Text shown.
'Hometown Heroes' parade recap: New York celebrates COVID-19 essential workers
The parade took place along the Canyon of Heroes in lower Manhattan.
Confetti filled the streets of lower Manhattan on Wednesday as New Yorkers gathered for a ticker tape parade honoring the heroes of the COVID-19 pandemic.
Called the Hometown Heroes Parade, the event was held along the Canyon of Heroes, nearly 16 months after New York City became the nation's first COVID-19 epicenter.
Subway car from 1904 resurrected as parade float
Among the 14 floats is an old subway car from 1904 that was resurrected for MTA workers to ride in along the parade route.
Sarah Feinberg, interim president of New York City Transit, was overcome with emotion seeing how many people came to show their support.
"It's just wonderful to see the city come out and thank our workforce," she told ABC New York station WABC.
Eric Adams joins parade festivities
Eric Adams, who was announced Tuesday as the winner of New York City's Democratic mayoral primary, was among those joining parade festivities.
The former police captain declined to comment on the race to ABC New York station WABC, insisting the day was about essential workers.
"We need to honor them [essential workers] with pay equity ... we need to show them the respect they deserve," Adams said.
Mayor Bill de Blasio is also at the party.
Department of Sanitation workers, who were among those honored in the parade, will also get to work cleaning up the confetti once the festivities end.
Sounds of marching band, cheers echo through the streets
As the confetti falls, the sounds of marching bands and revelers are echoing through the streets. New Yorkers are standing on the sides of the parade route, cheering, ringing bells and holding "Thank you" signs while the floats and bands move through.
While the COVID-19 pandemic is not over, New York City's seven-day average positivity rate is now 0.96%. More than 605,000 people in the U.S. have died from COVID-19.
Ticker tape parade underway
The ticker tape parade along lower Manhattan's Canyon of Heroes is underway.
The 14 parade floats represent 260 groups of essential workers, including first responders, small business employees, delivery workers and childcare employees.
Queens nurse Sandra Lindsay, who was the first person in the U.S. to get the COVID-19 vaccine, is the parade’s Grand Marshal.

List of tasks.
1. Rewrite the stretch of the parade article from "The former police" through "at the party.", changing "former police captain" to "former police officer".
2. According to the parade article, who served as the parade's Grand Marshal?
The records play no part in this work.

Dataset records.

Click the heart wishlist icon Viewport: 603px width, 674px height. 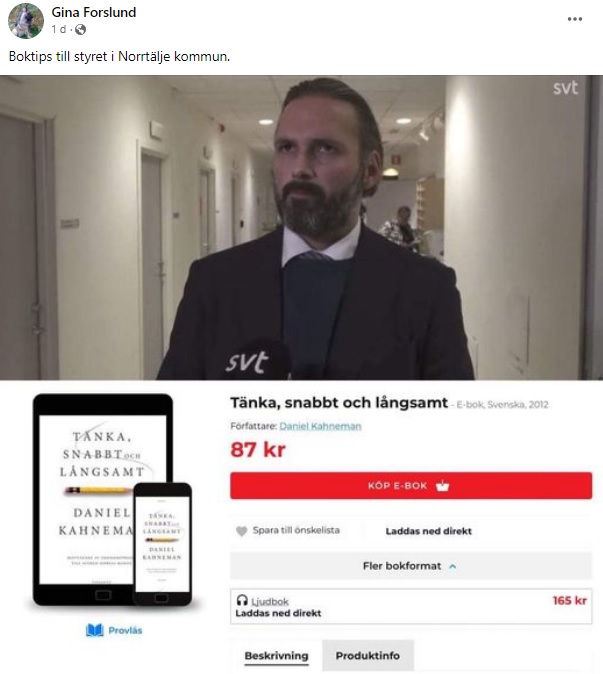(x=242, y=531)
==
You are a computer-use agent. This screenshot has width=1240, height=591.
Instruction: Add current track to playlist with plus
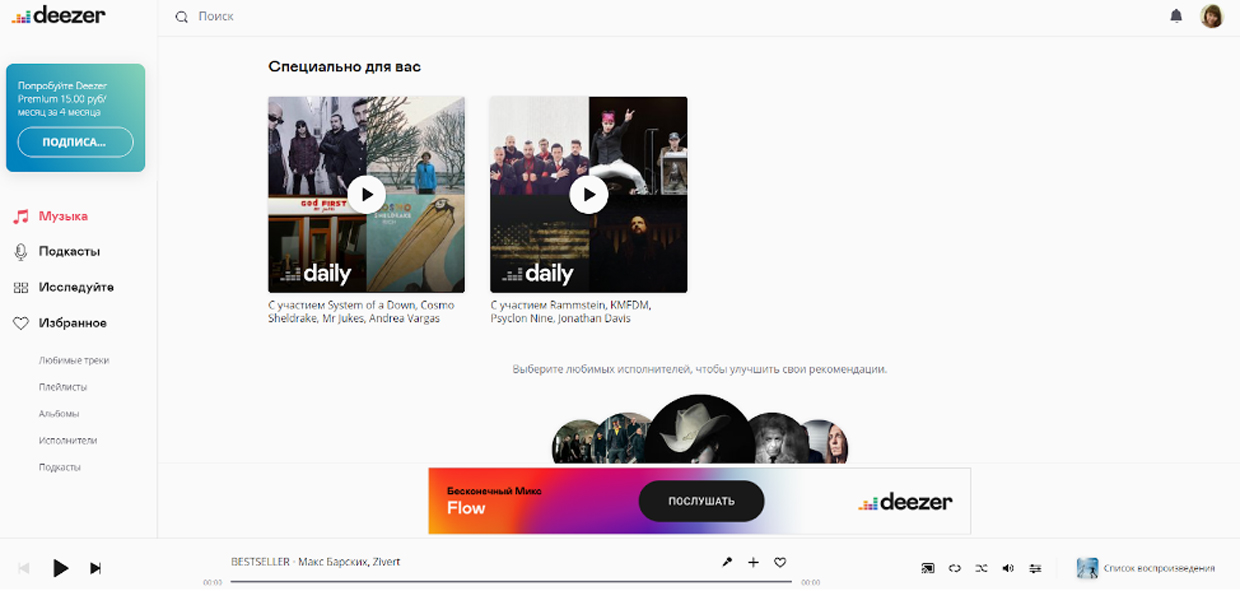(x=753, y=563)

Results for the exercise.
1.
The former police officer declined to comment on the race to ABC New York station WABC, insisting the day was about essential workers.
"We need to honor them [essential workers] with pay equity ... we need to show them the respect they deserve," Adams said.
Mayor Bill de Blasio is also at the party.

2. Queens nurse Sandra Lindsay